Left to his own devices nothing would have changed. I have spent 25 years explaining that even if you don't iron, you still put dry and especially nearly dry things either flat or on hangers. If you scrunch them in a heap you will be made to iron them.
Sadly, the DDs take after their dad and also favour scrunched up on the floor. I think I'd commit murder if I ironed.
exhaustedandfrustrated · 17/01/2014 18:45
Mine is 11yrs old and we do trades. Example if she wants to go somewhere then we say ok but you need to do chores eg clean bedroom dust, brush dog etc, also we try to have a treat every few months I save a little each week, and have a little girlie time. We either go for something to eat or shopping or even just for a walk to discuss how things are going. Don't get me wrong she moans sometimes and it takes a lot to keep her going but she has to learn that we work hard to earn our money and it takes us some time we want to teach her that if you want something you have to earn it. She also leaves her clean clothes on bed/floor so I just say you will lose a treat and it can be anything electrical or one of her clubs. Usually the removal of her phone works wonders at the moment. long may it last. lol
LauraBu · 16/03/2014 20:02
I have three boys aged 12 and 10 (twins). I work part time and from a young age all three have learned to pick up after themselves, make their beds, put folded clean laundry away, clear up the table after dinner and take turns washing the dishes. They work hard and play hard. :-)
BackforGood · 16/03/2014 20:12
My dd is 12 now, but not changed that much since 10:
In turn with her siblings (so about once every 3 days)..... unload / load dishwasher..... lay table / clear table / get everyone drinks to have with meal
Once a week : Cooks the evening meal for us
Is supposed to keep room tidy / put clean clothes away, etc. but this is an ongoing sore point. However, it remains a tip if she doesn't do it, I don't do it for her.
Now and then, when asked... odd bits like go and collect the washing from the baskets around the house, or empty the tumble drier, or put away the supermarket shop, but no 'fixed' wekkly or daily thing with that
ianandsibel1971 · 17/03/2014 05:54
DD who is 10 is a terror when it comes to her room.
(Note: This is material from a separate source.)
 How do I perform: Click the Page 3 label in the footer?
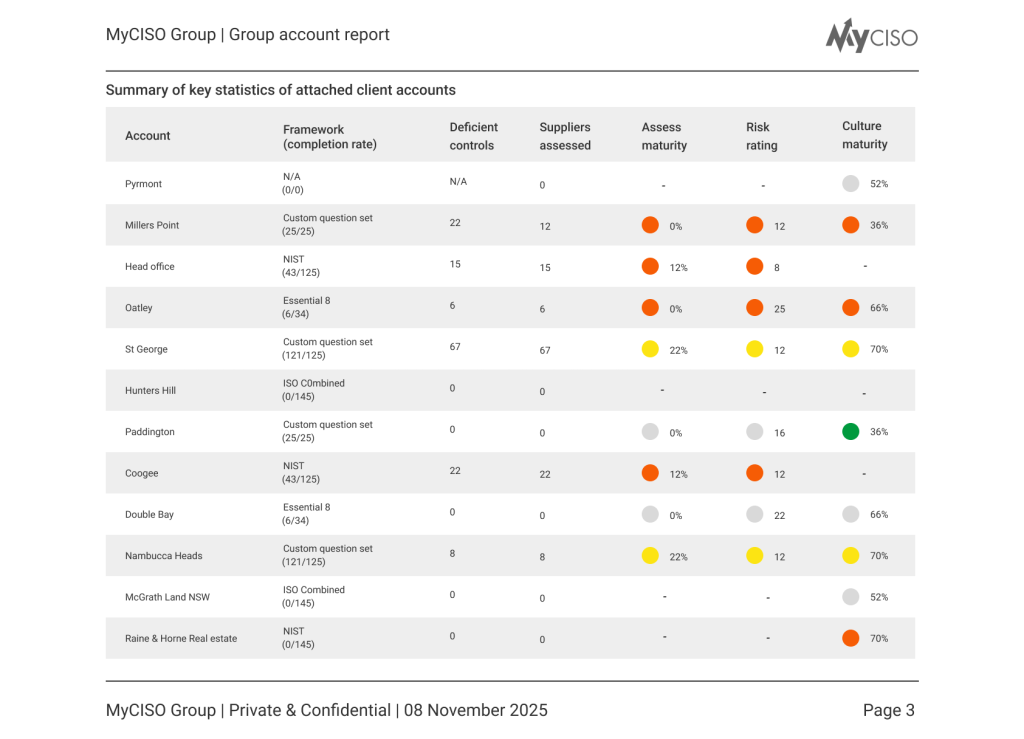click(x=888, y=710)
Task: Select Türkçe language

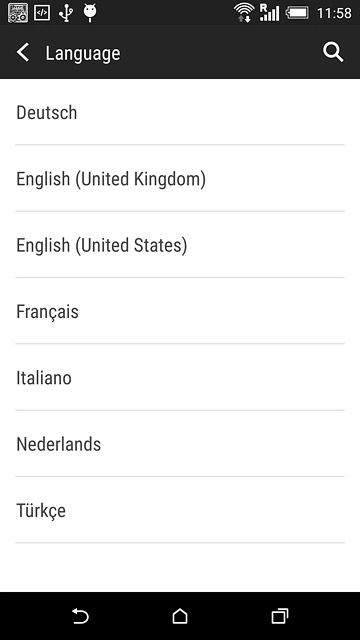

However does mow the lawn and washes the car, both of which she gets paid for. Also helps with the veg patch which she does receive money for but as DH pointed out to her she gets to eat the veggies
WelliesandPyjamas · 17/03/2014 06:22
- emptying dishwasher
- feeding chickens, letting them out in morning, locking them up at night, topping up water
- hoovering living room, sweeping dining room
- keeping bed made and bedroom tidy
- cleaning bedroom (dusting, hoovering, etc)
He is 10. Needless to say, he needs reminding most of the time (there is always something more interesting to be done!). The deal is that he gets pocket money if he helps out, rather than directly paying him for chores. We'll add more to the list as he gets older, and change some jobs for less easy ones, passing those on to his younger brother in time.
There is no way I want my sons to grow up not knowing how to look after their homes and themselves.